Russians seek more fish

The lower house of Russia’s parliament wants a Soviet-era border agreement with the U.S. to be re-examined, saying that it gives the Americans too much of the rich fishing areas in the northern Bering Sea.

The State Duma voted 327-0 for a non-binding resolution, saying the U.S.-Soviet agreement dividing the sea between Russia and Alaska is unbalanced and violates national interests.

The statement said Russian fishing industries have lost about three million tonnes of fish worth more than US$1.4 billion.

The Russian parliament never ratified the deal, but the U.S. considers it legal and detains Russian vessels that venture to fish in what the agreement says are U.S. waters.

The Duma urged the government to determine its position about the agreement "in line with Russia’s national interests." It also called for drafting legal proposals that would "minimize the damage to Russia inflicted by the agreement."

Whaler dies after whale flips boat

Yupik whalers watched in horror last week as a harpooned whale surfaced beneath the canoe of a Little Diomede man who was hunting gray whales near the International Date Line in the Bering Sea.

Ronald Ozenna died from injuries he sustained when a harpooned whale flipped the small boat he was in and scattered hunters in the water.

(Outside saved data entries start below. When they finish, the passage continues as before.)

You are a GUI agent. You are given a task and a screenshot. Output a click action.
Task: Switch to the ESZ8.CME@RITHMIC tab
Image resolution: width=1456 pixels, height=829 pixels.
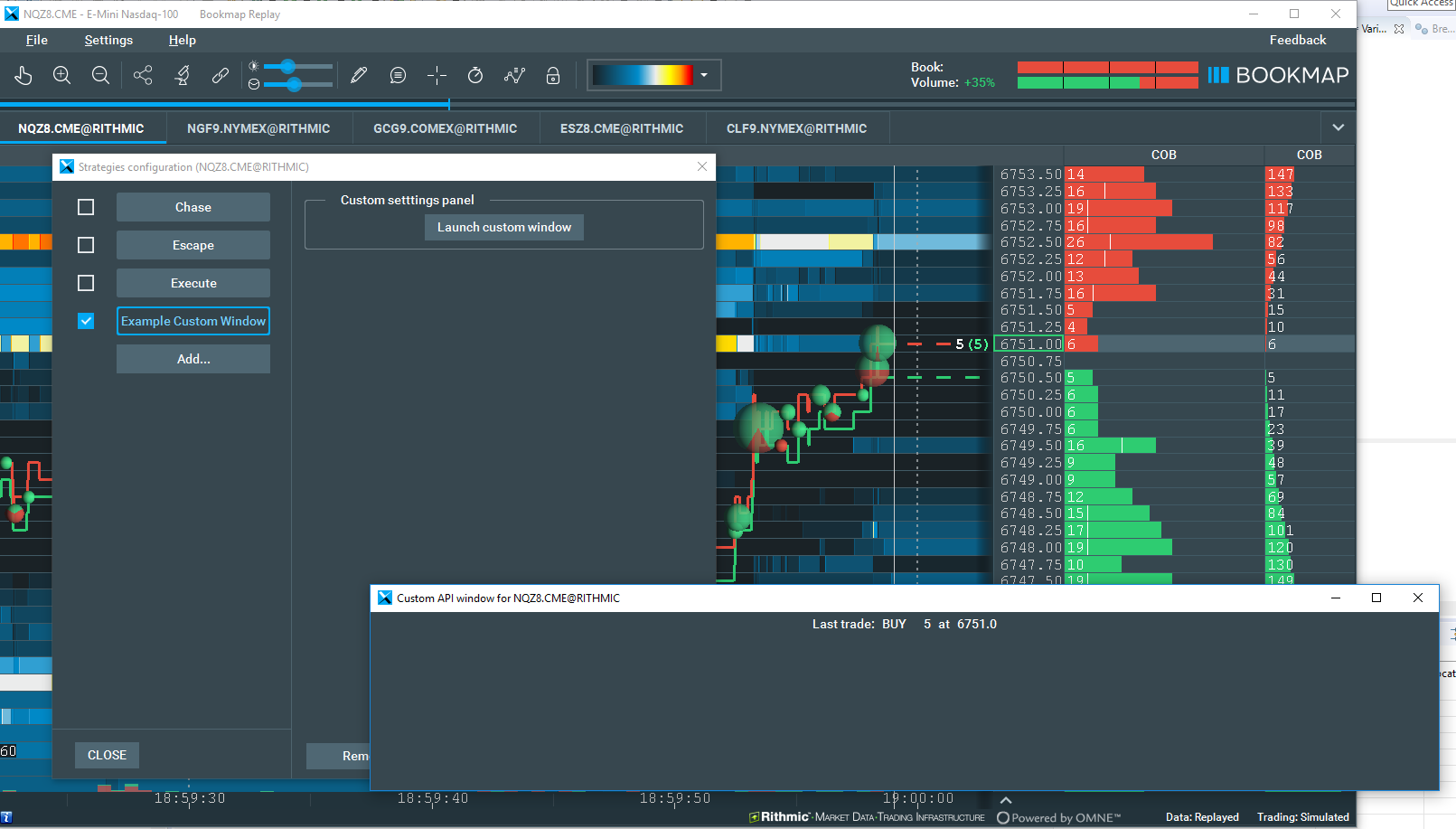[x=621, y=128]
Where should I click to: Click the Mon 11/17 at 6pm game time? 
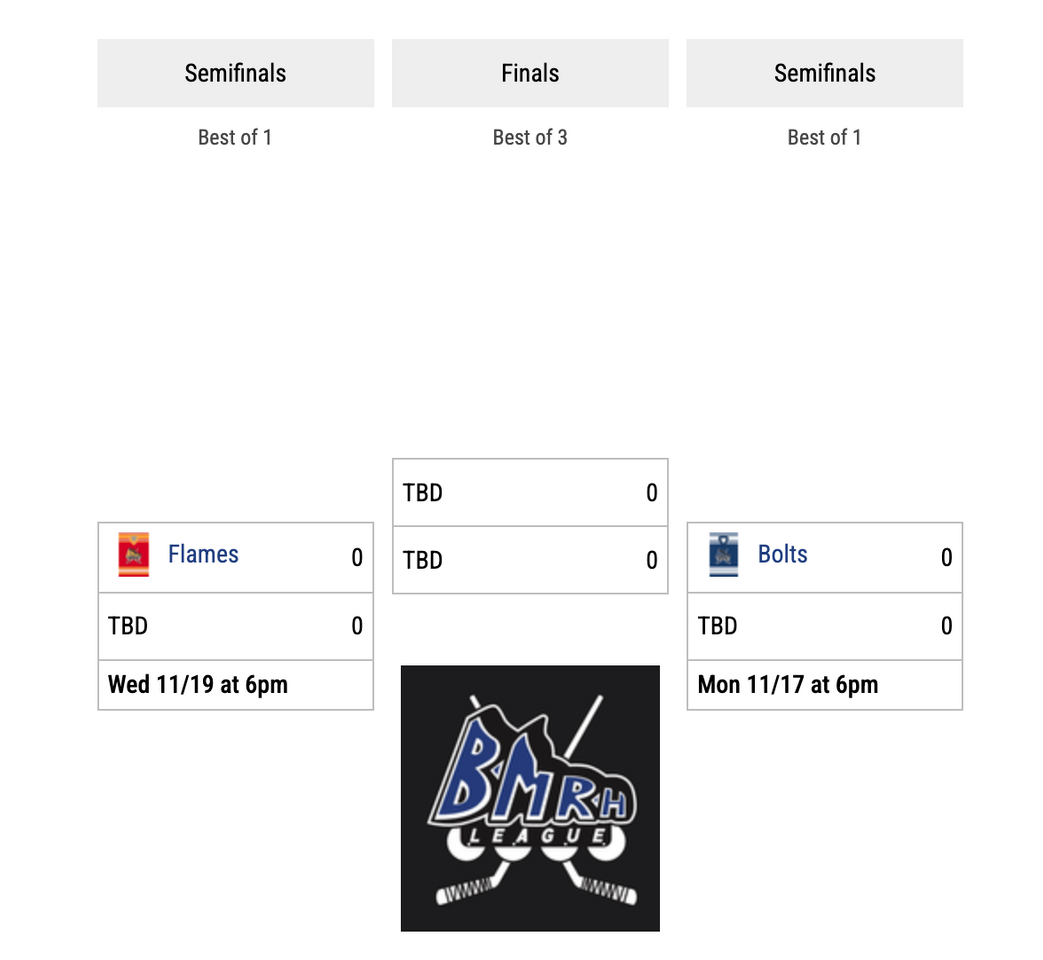pos(788,685)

"It happened so fast, I don’t remember blinking," Orville Ahkinga Jr., a lifelong friend of Ozenna’s who was hunting in a nearby boat told the Anchorage Daily News.

Diomede residents have long hunted the gray whale, but they don’t like to, Ahkinga said. The animals are smaller than bowheads, and are good eating, he said, but very aggressive.

They call them "devilfish."

After the accident, the hunters abandoned the whale as they hurried to bring the injured whaler to shore.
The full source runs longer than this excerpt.